* There are a variety of ways to introduce your topic. You can begin with an impression that conceals your subject. For instance, if you are describing a fireworks display, you could write, "There were so many bright colors and loud bangs I thought we were being attacked." Alternatively, begin with a more conventional description provides an overview of the topic, such as, "The fireworks display I attended last July was one of the best I have ever seen." Thesis Statement
* Every essay, even a descriptive one, should contain a thesis statement, which summarizes your argument, whatever that may be. It should be contained somewhere in your introduction, and usually at the end. In particular, if you begin your essay with some startling impressions, your thesis statement should clarify what your essay is about and show how you will approach the subject. In the fireworks example, a good thesis statement could read, "The fireworks display stimulated my eyes, my ears and my sense of excitement." Body Paragraphs
* Your descriptive essay should contain at least three body paragraphs. Each of these should describe a different aspect of the subject under consideration. You can divide them up, for instance, by different senses if a subject stimulates your vision, hearing and taste.
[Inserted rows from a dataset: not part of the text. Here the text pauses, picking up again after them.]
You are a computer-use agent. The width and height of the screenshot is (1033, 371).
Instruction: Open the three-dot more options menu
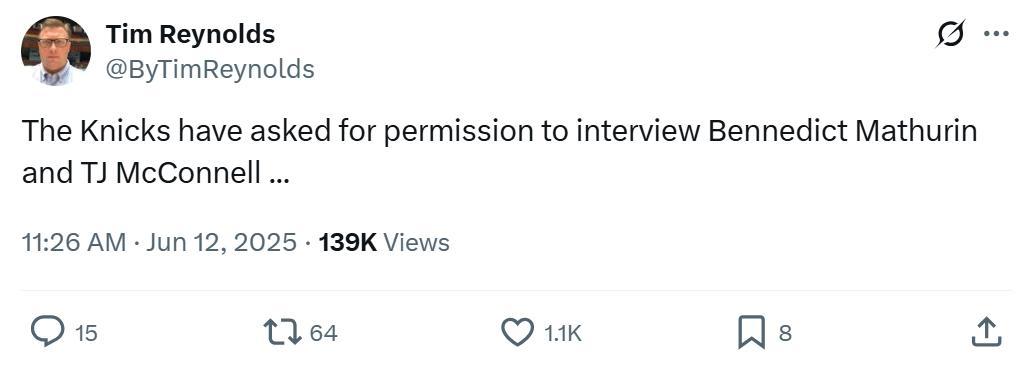tap(997, 34)
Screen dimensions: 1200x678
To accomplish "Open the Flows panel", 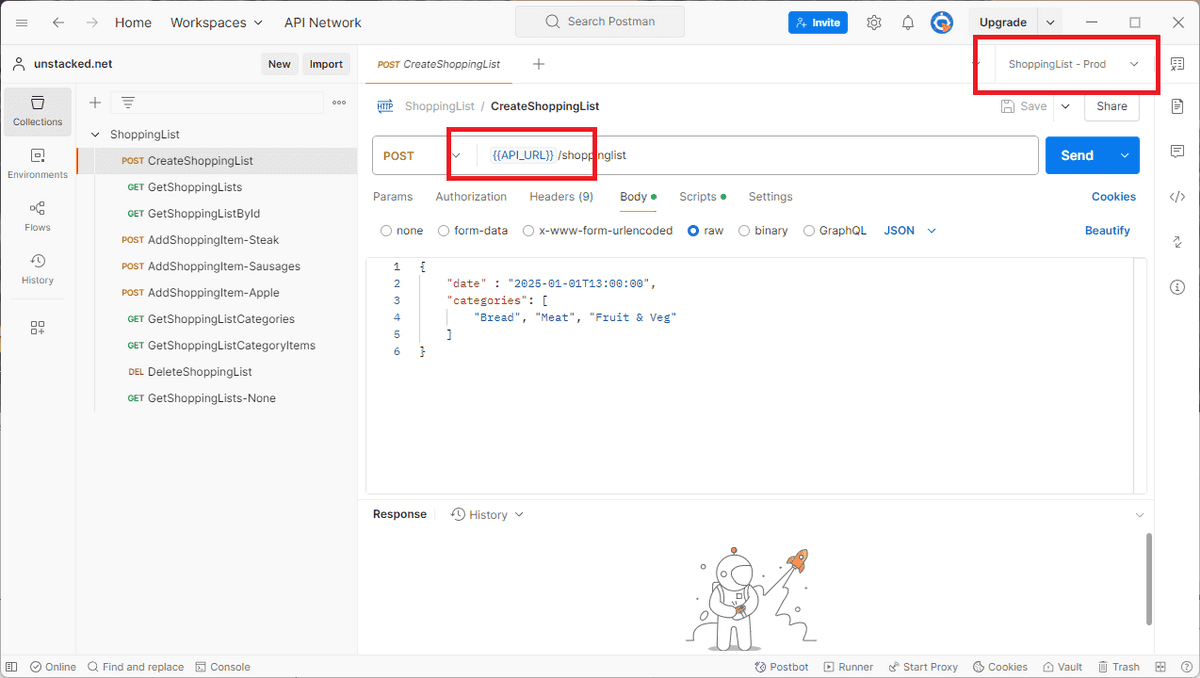I will 37,217.
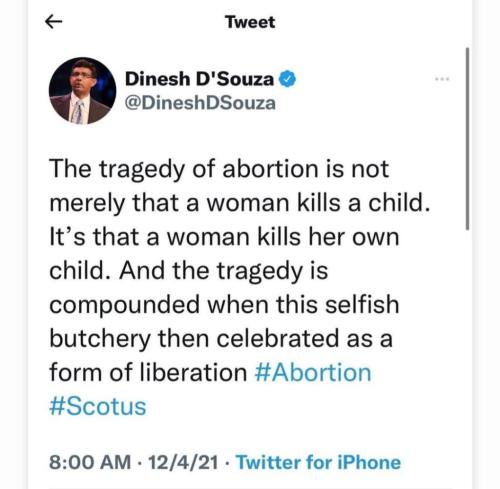Click the line mentioning selfish
This screenshot has height=489, width=500.
(224, 305)
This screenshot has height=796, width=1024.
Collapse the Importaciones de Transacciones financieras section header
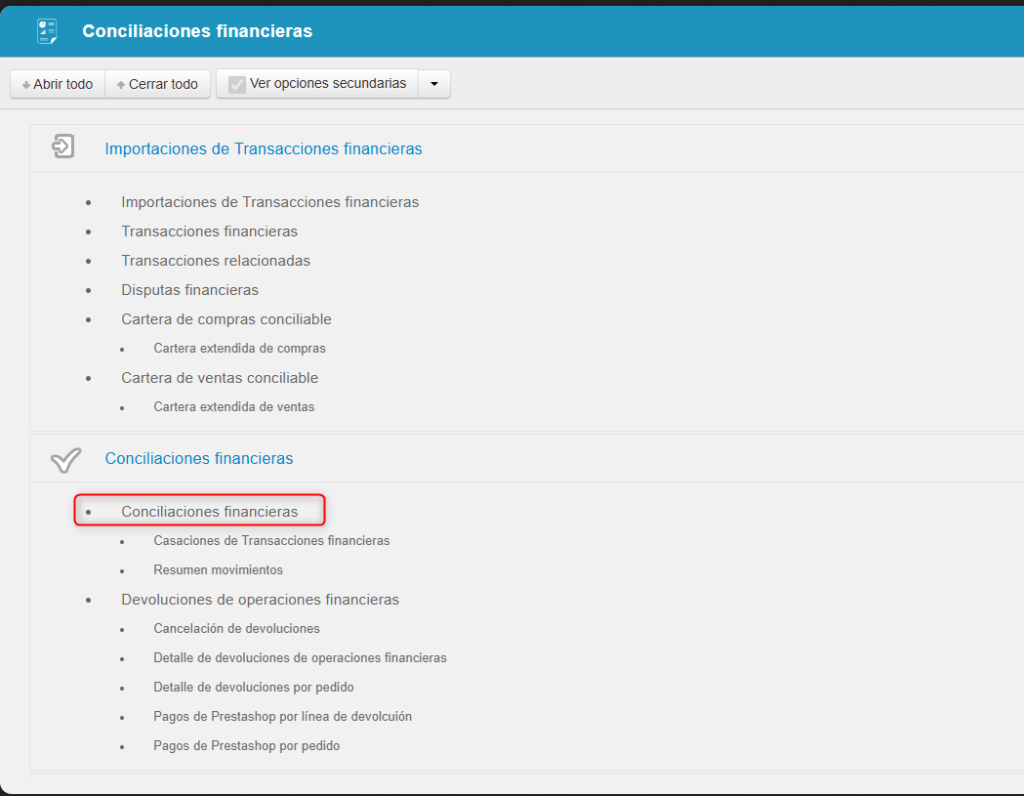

Alternatively, you can use your body paragraphs to divide up your subject. For example, a description of a baseball game could be broken up into the hitting, the defense and the final outcome. Conclusion
* A descriptive essay should end with the conclusion. The conclusion is there to wrap up the description and provide final thoughts. You might also use it to summarize your overall feelings about your encounter with the subject and to speculate on future experiences. In the fireworks example, a conclusion could recap your experiences at the display, talk about why you think it was so exciting and anticipate another fireworks show next July.